BRIEF ::
From the entries below, return exactly the lines beginning at the one that contains "Desporto, Educação e Juventude (140, 812)" and ending at the one that contains "[Cultura submenu] (307, 722)", both of them included, and only those lines.
▼▼▼
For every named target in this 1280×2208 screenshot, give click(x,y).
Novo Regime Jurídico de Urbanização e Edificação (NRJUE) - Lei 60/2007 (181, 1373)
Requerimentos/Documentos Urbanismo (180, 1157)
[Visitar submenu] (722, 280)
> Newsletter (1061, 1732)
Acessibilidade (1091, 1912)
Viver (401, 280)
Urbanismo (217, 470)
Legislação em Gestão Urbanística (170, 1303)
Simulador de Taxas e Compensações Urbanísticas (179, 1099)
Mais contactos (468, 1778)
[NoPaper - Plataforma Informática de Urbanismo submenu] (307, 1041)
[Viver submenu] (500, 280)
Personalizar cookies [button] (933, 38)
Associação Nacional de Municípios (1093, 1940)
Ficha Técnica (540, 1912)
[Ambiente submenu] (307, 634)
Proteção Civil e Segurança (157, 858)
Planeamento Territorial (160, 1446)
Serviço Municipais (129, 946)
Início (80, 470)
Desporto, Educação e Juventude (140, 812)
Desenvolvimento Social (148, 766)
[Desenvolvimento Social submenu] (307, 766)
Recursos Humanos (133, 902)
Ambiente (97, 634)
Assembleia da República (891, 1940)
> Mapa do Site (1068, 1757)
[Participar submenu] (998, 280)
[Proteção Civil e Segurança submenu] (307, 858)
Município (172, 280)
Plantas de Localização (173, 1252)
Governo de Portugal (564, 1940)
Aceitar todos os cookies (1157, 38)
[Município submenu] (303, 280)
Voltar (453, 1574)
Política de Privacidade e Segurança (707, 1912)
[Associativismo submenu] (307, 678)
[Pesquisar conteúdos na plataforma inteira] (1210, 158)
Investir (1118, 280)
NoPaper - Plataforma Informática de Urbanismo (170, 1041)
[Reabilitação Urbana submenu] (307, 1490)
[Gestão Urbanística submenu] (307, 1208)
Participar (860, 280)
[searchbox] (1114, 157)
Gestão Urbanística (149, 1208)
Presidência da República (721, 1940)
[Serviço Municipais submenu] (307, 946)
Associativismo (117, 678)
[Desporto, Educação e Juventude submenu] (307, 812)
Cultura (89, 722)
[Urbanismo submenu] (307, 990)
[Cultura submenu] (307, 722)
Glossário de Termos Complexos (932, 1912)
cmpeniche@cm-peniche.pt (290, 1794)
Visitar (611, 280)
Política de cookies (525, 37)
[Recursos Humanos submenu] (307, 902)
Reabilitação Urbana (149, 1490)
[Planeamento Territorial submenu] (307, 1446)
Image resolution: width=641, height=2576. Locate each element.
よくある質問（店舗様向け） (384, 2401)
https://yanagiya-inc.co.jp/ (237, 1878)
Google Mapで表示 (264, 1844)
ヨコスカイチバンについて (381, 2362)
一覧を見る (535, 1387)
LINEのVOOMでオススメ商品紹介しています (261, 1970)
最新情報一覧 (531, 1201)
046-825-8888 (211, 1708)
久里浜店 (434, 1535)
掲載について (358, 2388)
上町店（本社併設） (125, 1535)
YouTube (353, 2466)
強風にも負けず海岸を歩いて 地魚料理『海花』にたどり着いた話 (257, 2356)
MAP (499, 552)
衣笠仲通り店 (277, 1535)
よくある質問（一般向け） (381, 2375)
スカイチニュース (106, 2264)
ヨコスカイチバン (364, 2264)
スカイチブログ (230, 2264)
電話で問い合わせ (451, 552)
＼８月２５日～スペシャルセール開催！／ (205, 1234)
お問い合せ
▲▲▲
RESPONSE FOR THIS EXERCISE ::
Desporto, Educação e Juventude (140, 812)
Desenvolvimento Social (148, 766)
[Desenvolvimento Social submenu] (307, 766)
Recursos Humanos (133, 902)
Ambiente (97, 634)
Assembleia da República (891, 1940)
> Mapa do Site (1068, 1757)
[Participar submenu] (998, 280)
[Proteção Civil e Segurança submenu] (307, 858)
Município (172, 280)
Plantas de Localização (173, 1252)
Governo de Portugal (564, 1940)
Aceitar todos os cookies (1157, 38)
[Município submenu] (303, 280)
Voltar (453, 1574)
Política de Privacidade e Segurança (707, 1912)
[Associativismo submenu] (307, 678)
[Pesquisar conteúdos na plataforma inteira] (1210, 158)
Investir (1118, 280)
NoPaper - Plataforma Informática de Urbanismo (170, 1041)
[Reabilitação Urbana submenu] (307, 1490)
[Gestão Urbanística submenu] (307, 1208)
Participar (860, 280)
[searchbox] (1114, 157)
Gestão Urbanística (149, 1208)
Presidência da República (721, 1940)
[Serviço Municipais submenu] (307, 946)
Associativismo (117, 678)
[Desporto, Educação e Juventude submenu] (307, 812)
Cultura (89, 722)
[Urbanismo submenu] (307, 990)
[Cultura submenu] (307, 722)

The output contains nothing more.